Welcome back, beautiful stranger

Sparrowhawk square crop old

It shows a certain lack of character and imagination to be keen on raptors, but I can’t help it.  I love them anyway.  Even the whistling kites and white-bellied sea eagles I clock every single weekend out in my boat on the Hawkesbury give me enough of a thrill to  clog up my computer’s hard drive with a thousand pictures of them in every conceivable posture and mood.

So two years ago, when I caught this beauty in my backyard, I was beside myself with excitement.  It’s a collared sparrowhawk, one of three species of Acciper found in Australia, along with the very similar brown goshawk and the hauntingly beautiful grey goshawk.  So beautiful that on my one and only encounter with one (whilst pegging out the washing) my camera fainted and so in its barely conscious state was only capable of producing a groggy quasi-mystical image of the world’s only pure white raptor.

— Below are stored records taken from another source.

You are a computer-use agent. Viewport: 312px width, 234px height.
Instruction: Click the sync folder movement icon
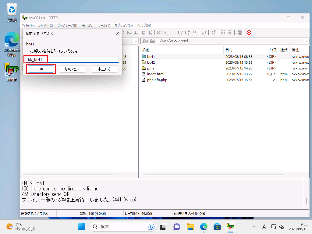point(239,33)
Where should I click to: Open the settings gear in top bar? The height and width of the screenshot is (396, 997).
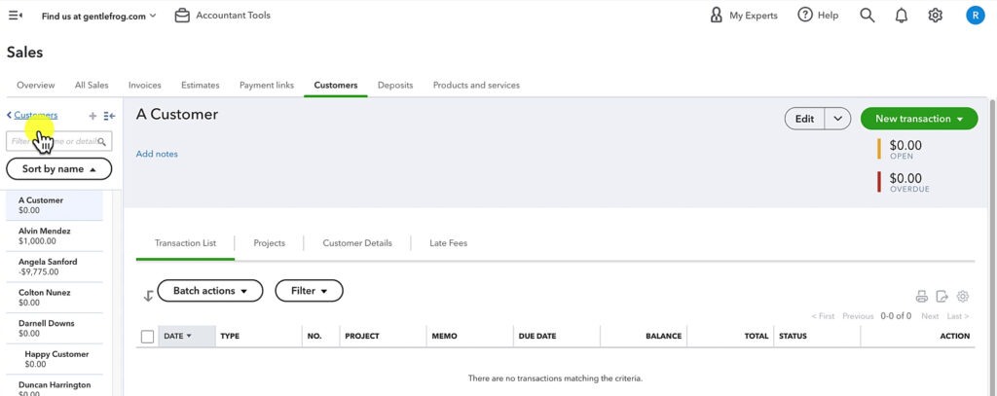(936, 16)
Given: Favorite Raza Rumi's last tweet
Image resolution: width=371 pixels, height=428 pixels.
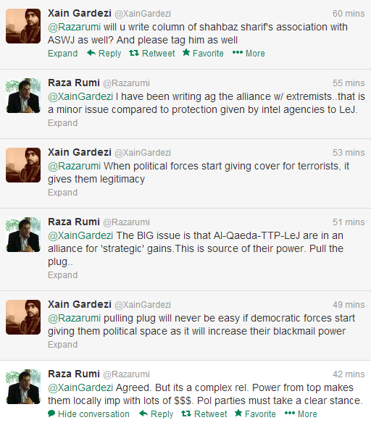Looking at the screenshot, I should tap(255, 414).
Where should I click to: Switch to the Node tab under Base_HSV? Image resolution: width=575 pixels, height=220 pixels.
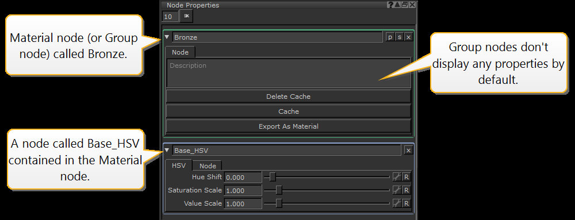[x=208, y=166]
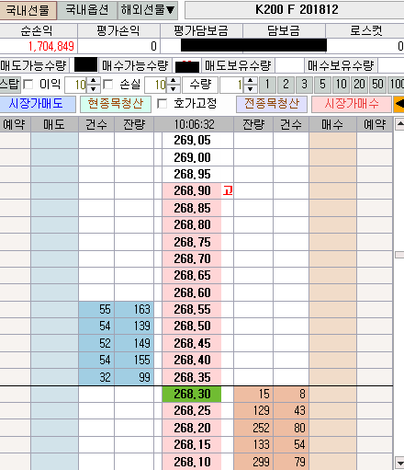Click the up arrow of 이익 spinner

click(x=94, y=81)
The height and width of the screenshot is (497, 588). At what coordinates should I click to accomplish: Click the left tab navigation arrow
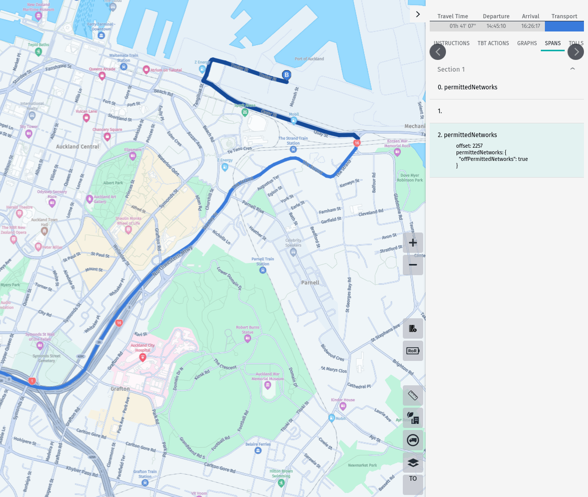[437, 52]
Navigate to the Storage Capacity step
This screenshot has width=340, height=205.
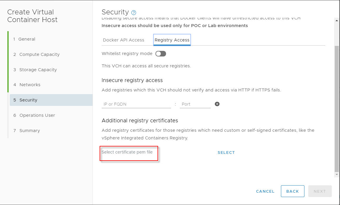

I know our beautiful visitor in 2015 was a sparrowhawk and not the very similar looking brown goshawk, having been schooled on the key differences.  Brown goshawks are slightly grumpier and more threatening looking, with a beetle brow and chunkier legs.  Both species, it is said, waggle their tail on landing, but the sparrowhawk does it a tiny bit more rapidly.  As my brother, a much more expert bird watcher than I am, points out, this has to be the most arcane and pointless advice for distinguishing two very similar looking birds.  “Sorry lads, the video of your tail waggling was slightly out of focus.  Can you just circle round and land side by side on that branch again?”

Collared sparrowhawks also have another feature – the absurdly long middle toe of the collared sparrowhawk, used to grip its prey while it systematically plucks them (starting at the vent) and then devours them.  It’s moments like these you’re grateful not to be a sparrow or a silvereye, isn’t it?

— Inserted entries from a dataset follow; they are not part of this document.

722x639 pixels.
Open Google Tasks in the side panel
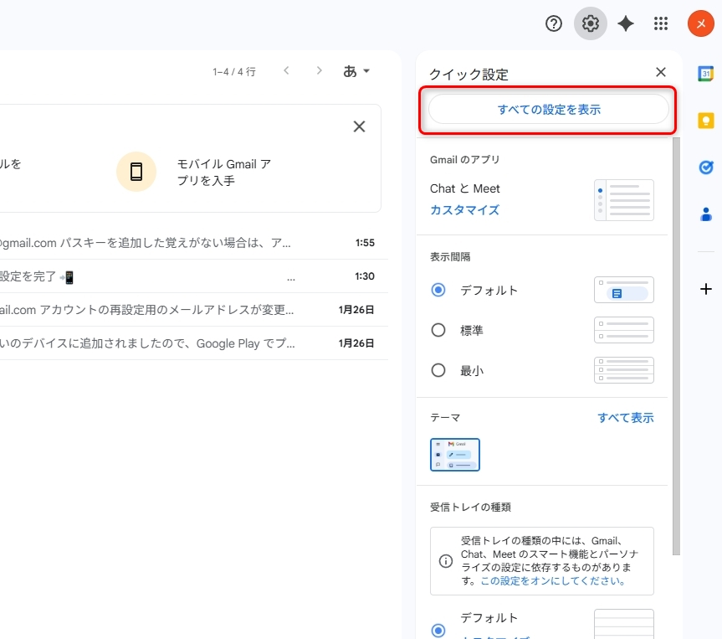click(705, 167)
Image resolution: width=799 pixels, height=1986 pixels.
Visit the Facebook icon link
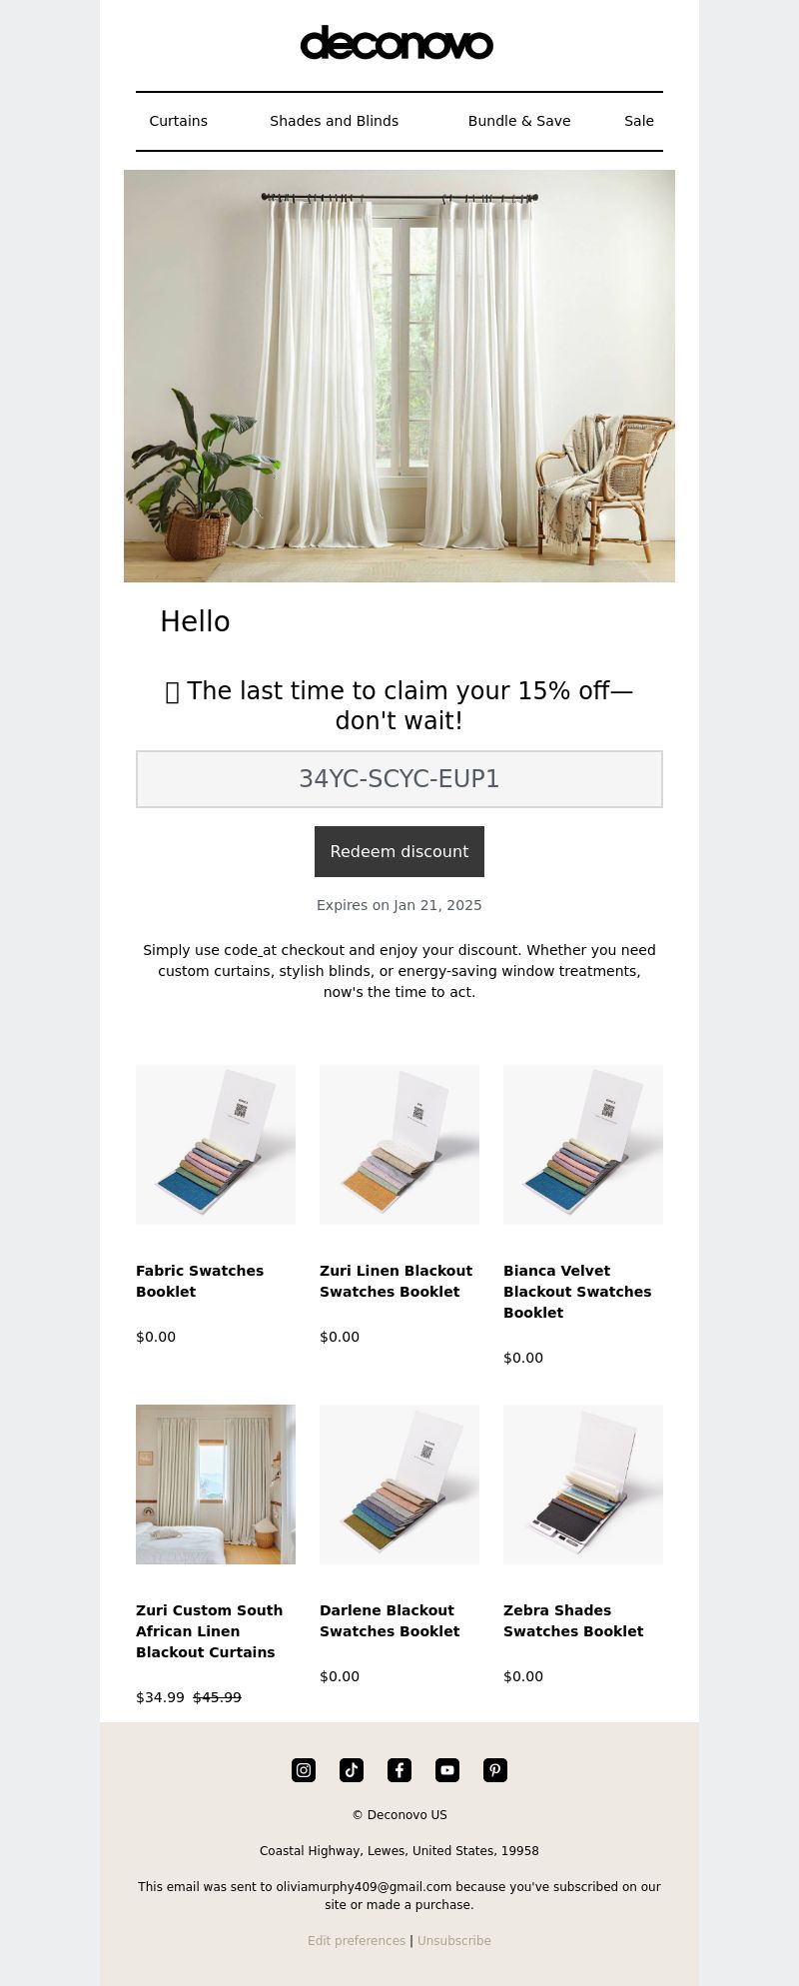click(x=400, y=1770)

But is that enough to tell the difference between a goshawk and a sparrowhawk?  Both apparently have these long middle toes – the sparrowhawks’ toes are just longer and more delicate.

There are other differences too.  Goshawks have a rounded tail, and a smaller eye.  So is it welcome back stranger… or good to see you, lifer?

Both the collared sparrowhawk and the brown goshawk are widespread through their range in Australia and New Guinea – they can be found in arid areas as well as woodlands and suburbia.  They are one of the few raptors that will perch and hunt in gardens, as I saw today.  The fact that they’re partial to a snack on introduced birds like sparrows, starlings and newly hatched chickens (gulp!) may be one reason why they’re considered “of least concern” to people who worry about the current mass extinction event.

But still, they’re not exactly common. Numbers declined from the 1940s through to the 1980s thanks to DDT, although the effect of this insecticide – thinning the shells of eggs – seems to have been less dramatic for them than peregrines and some other raptors.  Loss of habitat for the small birds that sparrowhawks like to eat and competition from pied currawongs that will (somewhat implausibly to my mind) attack both adults and chicks are other threats.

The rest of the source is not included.